Listening to homeschooling parents, it can seem that some of what they regard as depravity and rebellion is just youth asserting its independence. There's a bigger issue here that advocates of homeschooling tend to skirt. Socialization is too complex a phenomenon to be reduced to whether a child is sweet-natured and has a few chums. School does no less than expose children to the diversity of human nature. It's where they make, over the course of a decade, thousands of acquaintances.
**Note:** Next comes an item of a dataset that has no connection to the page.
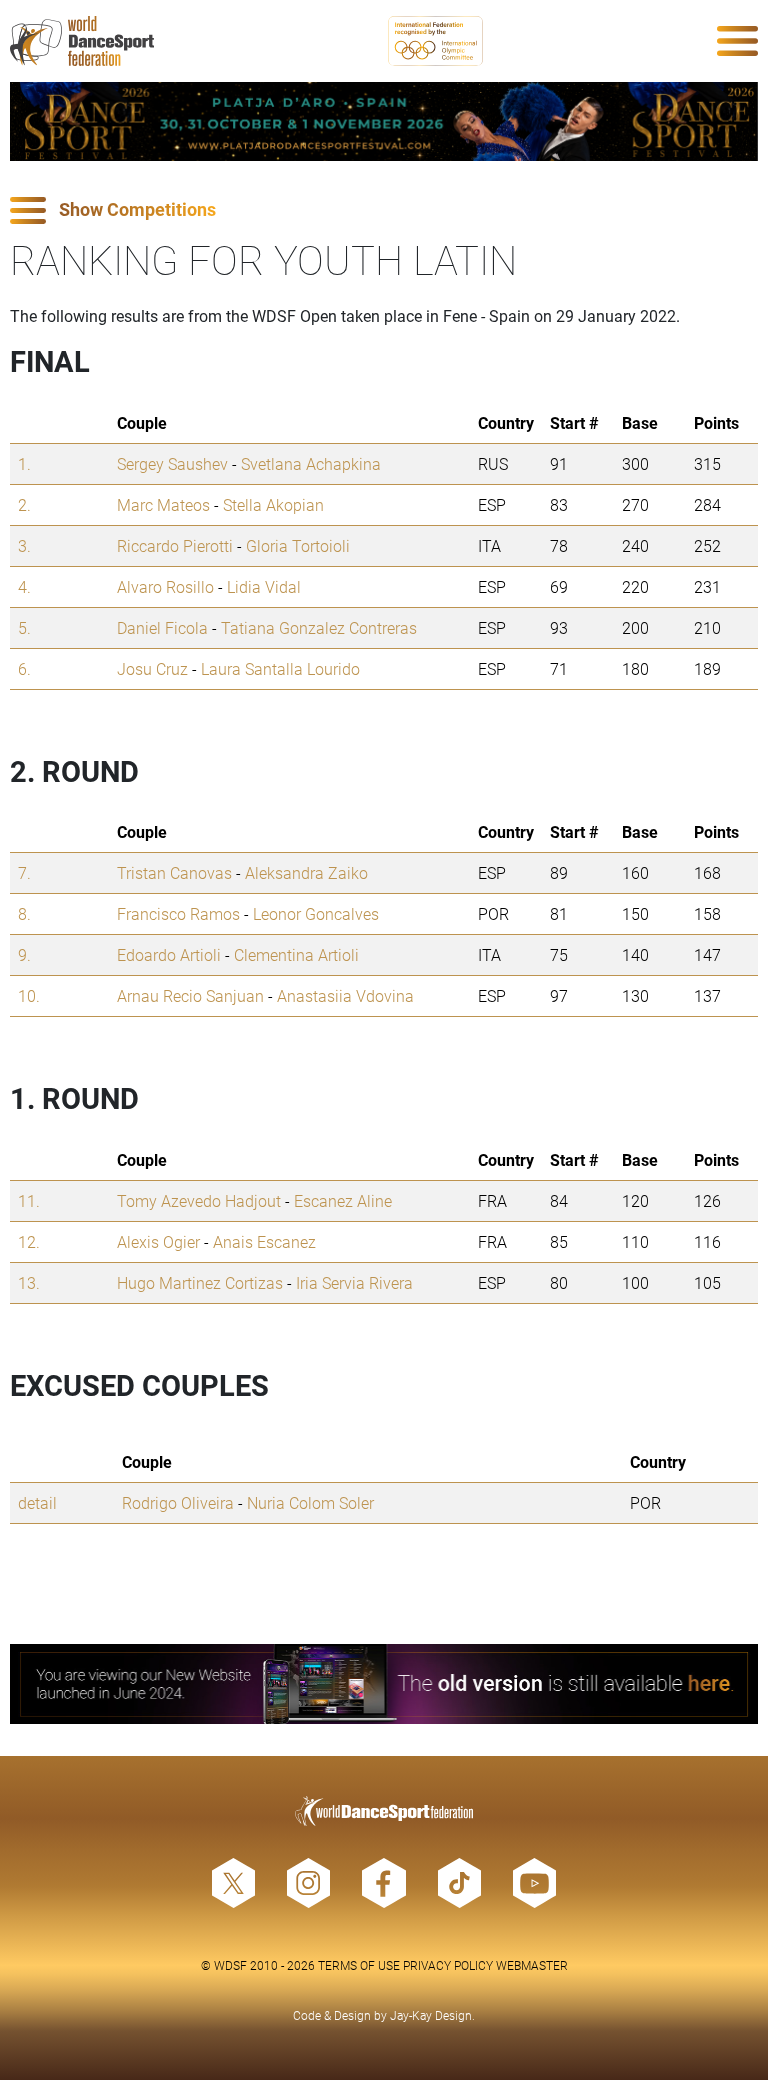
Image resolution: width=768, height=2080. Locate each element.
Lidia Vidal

They might not have been friends with the weird kid, the brainiac, the pretty boy, the bully or the one whose sister got expelled, but they're more complete - and less vulnerable - for having known them. It's this vast network of acquaintances that helps to shrink and demystify the wider world, making it easier, when the time comes, to join it.
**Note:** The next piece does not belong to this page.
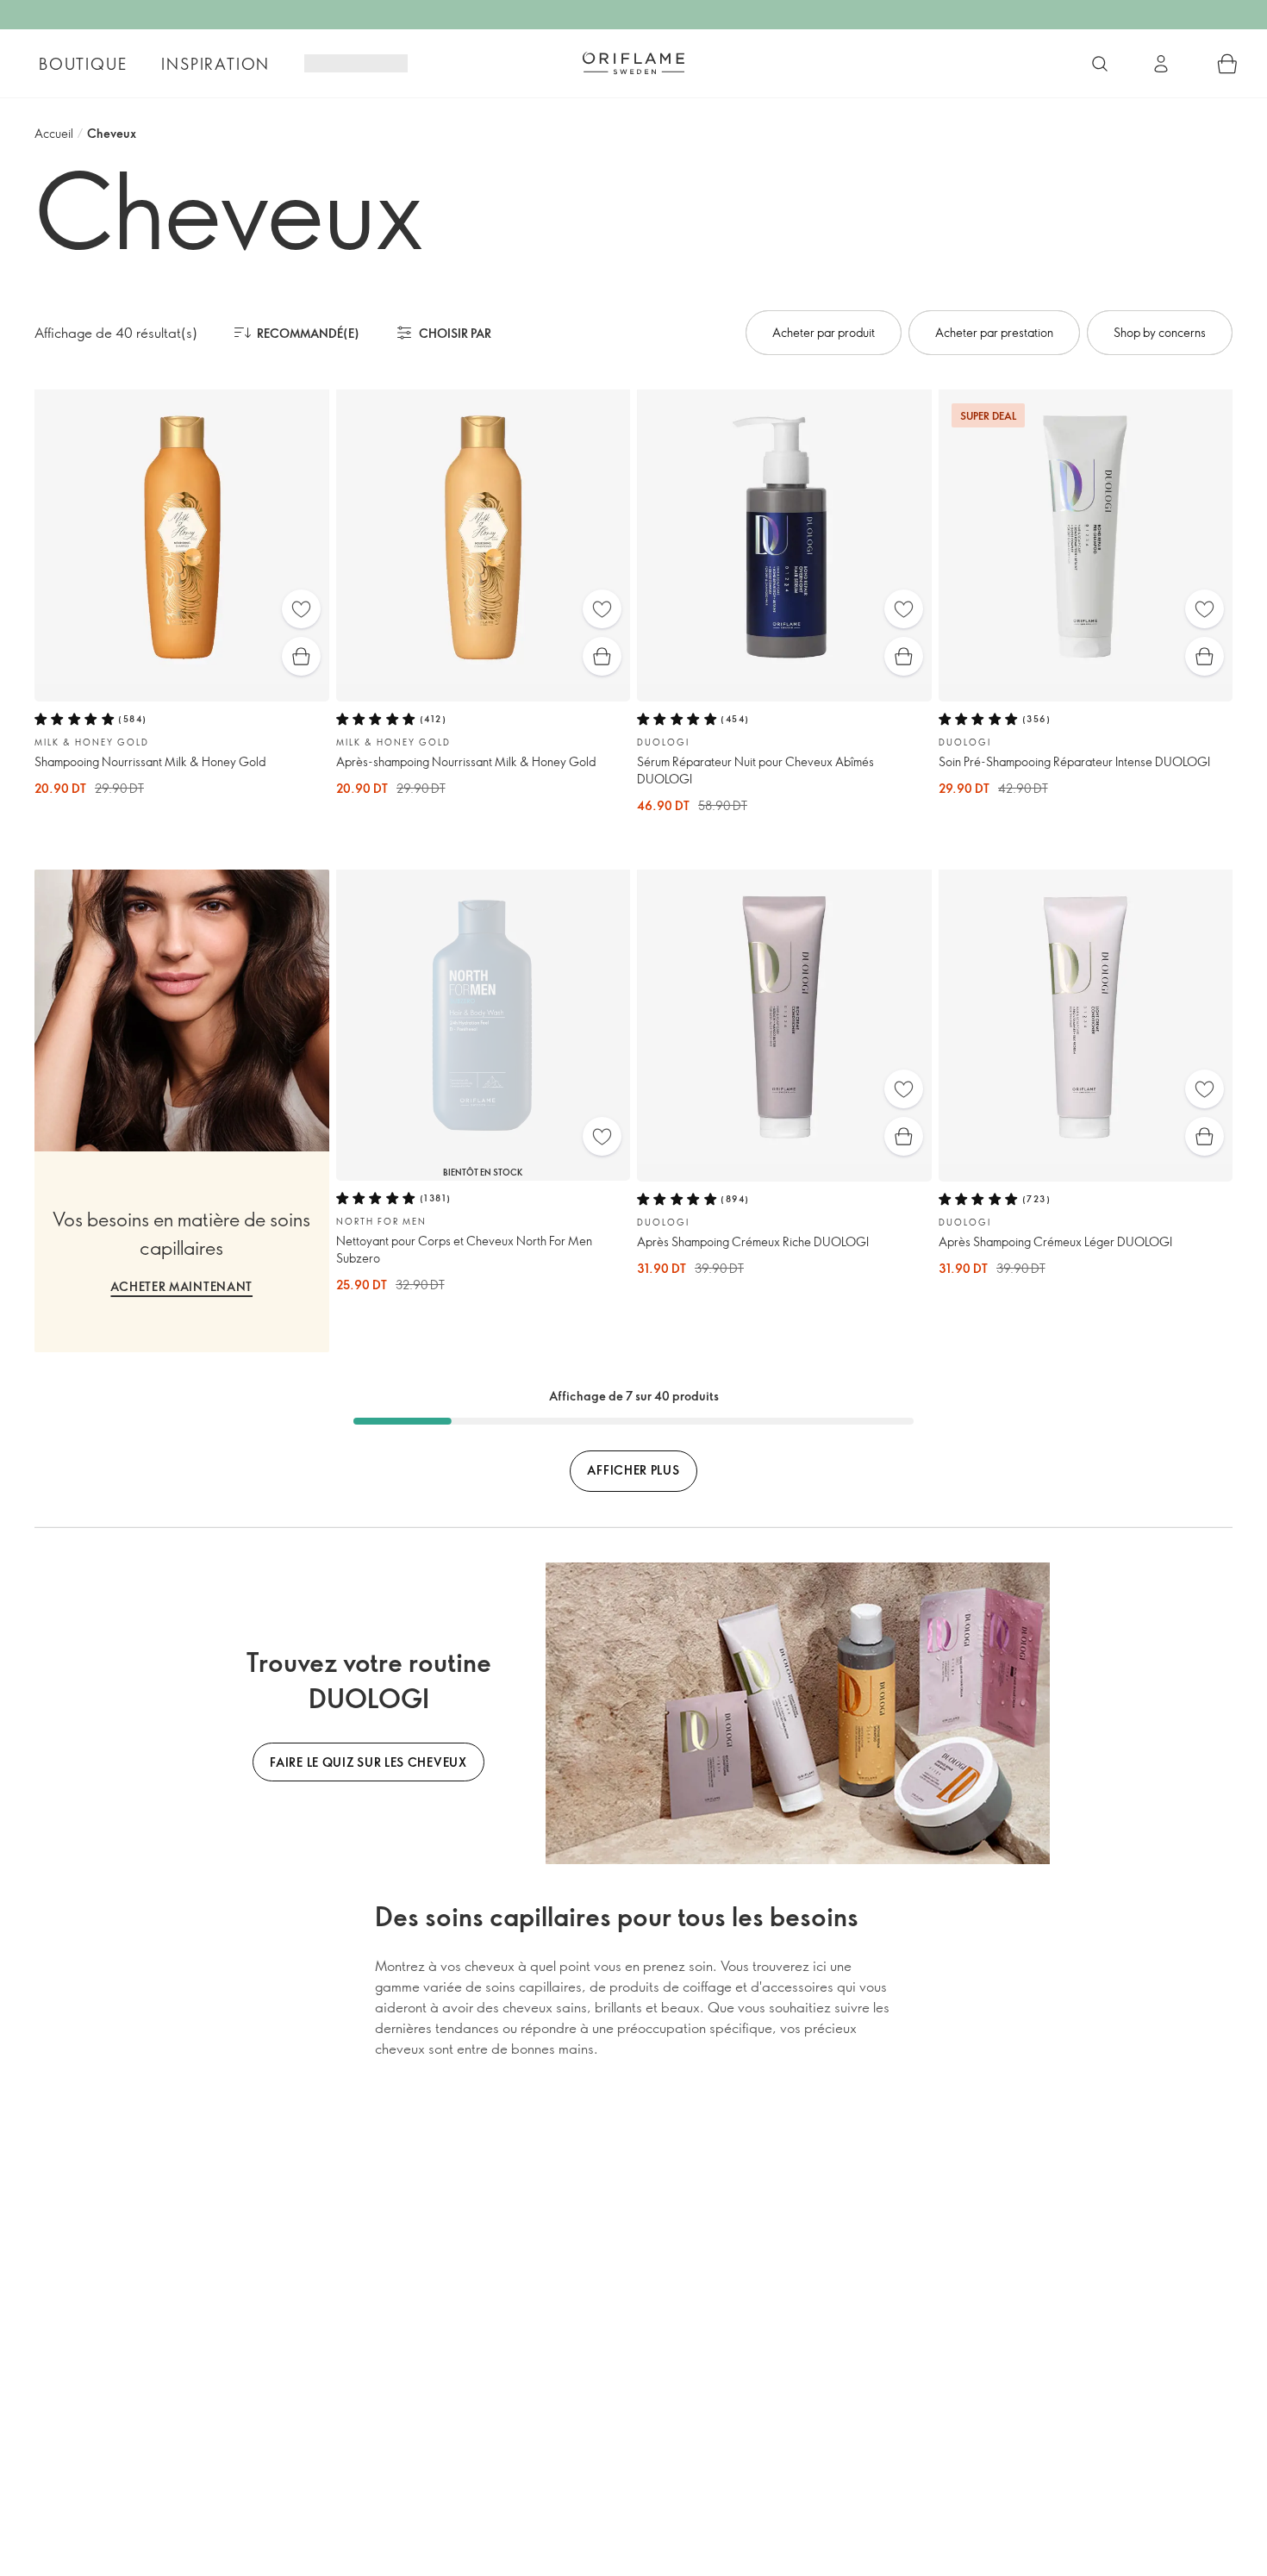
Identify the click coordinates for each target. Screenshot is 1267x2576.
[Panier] (1227, 64)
Other misgivings about homeschooling are as hard to shake. The Australian Christian Academy recommends a curriculum called Accelerated Christian Education, in which creationism is taught alongside evolution as science. Promotional material for the Muslim Education Network of Australia includes the line, "By ensuring the quality of our children's education we may be able to help save our children and ourselves from the hellfire." In her western Sydney home, Mujahidah Flint explains how important it is not to believe everything you read. Later, discussing 9/11, she and her daughters mention some material they've seen on the Internet: did their visitor know that hundreds of Jews who worked in the World Trade Center might have been told not to come to work that day?